- Born: 5 September 1906 Dublin, Ireland
- Died: 27 August 1982 (aged 75) St Vincent's Hospital, Dublin
- Spouse: Pádraig Ó Cinnéide

= Máirín Ní Mhuiríosa =

Irish scholar, poet and journalist

Máirín Ní Mhuiríosa (5 September 1906 – 27 August 1982) was an Irish scholar, poet and journalist.

==Early life and family==
Máirín Ní Mhuiríosa was born in Dublin on 5 September 1906. Her parents were Tomás Ó Muiríosa, a mathematics teacher, and Mary (née) Golden. Her parents were Irish speakers, and the family holidayed in the Gaeltacht at Ring, County Waterford. Ní Mhuiríosa attended school in Monaghan and Luxemburg. She was a member of Craobh Móibhí, the youth branch of Conradh na Gaeilge, participating in the group's 1920 production of An naomh ar iarraidh by Douglas Hyde and An tobar naofa by Séarlot Ní Dhunnlainge for the oireachtas drama competition. She entered University College Dublin in 1924, graduating in 1927 with a BA in Celtic studies, and an MA in Welsh in 1943. She was a member of staff of Coláiste Laighean between 1929 and 1952.

She married Pádraig Ó Cinnéide in 1928. He was secretary of the Department of Health from 1948 to 1959. They had one son and one daughter. Ní Mhuiríosa died in St Vincent's Hospital, Dublin on 27 August 1982, and is buried in Glasnevin Cemetery.

==Career==
Ní Mhuiríosa's first scholarly work was an edition of Stair an Bhíobla ó lámhsgríbhinn do sgríobh Uáitéir Ó Ceallaigh tuairim na bliadhna MDCCXXVI, which was published in four volumes between 1941 and 1945. During the same period she worked on the Leabhair ó Láimhsgríbhnibh series, which was edited by Gerard Murphy. With Nessa Ní Shéaghdha she edited the Trí Bruidhne series: Bruidhean chéise coruinn, Bruidhean bheag na hAlmhan, Bruidhean eochaidh bhig dheirg, 1941. She edited Imtheacht an dá nónbhar agus tóraigheacht Taise Taoibhghile (1954) and Comhairle Mhic Lámha (1955).

She had an interest in the leaders of the early Irish-language revival movement. She published a number of articles on those early activists, Brian Ó Luanaigh in Feasta (1969), Rev. Euseby Digby in the Irish Press (1965), and Rev. Maxwell Close in Comhar (1966). This work culminated in a history of the prominent language activists of the Gaelic revival from 1876 and 1893, Réamhchonrathóirí (1968). Her essay, Gaeil agus Breatnaigh anallód, on the history of Wales won a prize at the 1972 oireachtas competition and was later published as a pamphlet in 1974. She published a handbook of Irish literary history in Welsh, Traddodiad Llenyddol Iwerddon, with J. E. Caerwyn Williams. The handbook was translated into Irish and expanded, published as Traidisiún liteartha na nGael in 1979.
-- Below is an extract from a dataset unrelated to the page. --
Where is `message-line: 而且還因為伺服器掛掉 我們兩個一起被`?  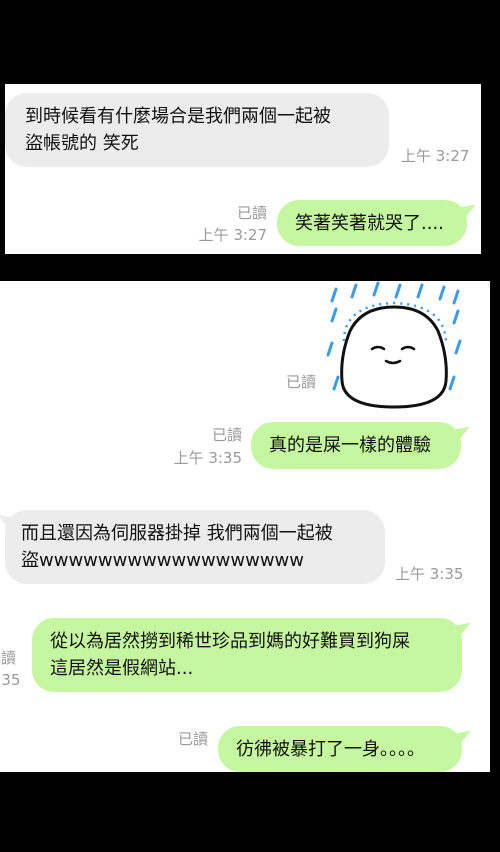
message-line: 而且還因為伺服器掛掉 我們兩個一起被 is located at coordinates (177, 534).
From the foundation of the Sunday Press in 1949, Ní Mhuiríosa was a regular contributor with her column, Eadrainn féin. She was a member of numerous literary organisation, and was an acquaintance of other contemporary leading Irish language authors including Máirtín Ó Direáin. In 1946 she joined Cumann na Scríbhneoirí, being elected secretary two years later. As a member of a delegation, Ní Mhuiríosa met taoiseach Éamon de Valera in 1952. This meeting led to the foundation of Bord na Leabhar Gaeilge, a body to facilitate private publishers to publish in Irish. She served on the board's committee for 15 years, and was a director of An Club Leabhar for 20 years. Ní Mhuiríosa won a number of prizes for poetry at Oireachtas na Gaeilge, in 1968 she became president of the oireachtas. She was a member of the Board for Higher Education in the 1960s, and later was a member of the Higher Education Authority.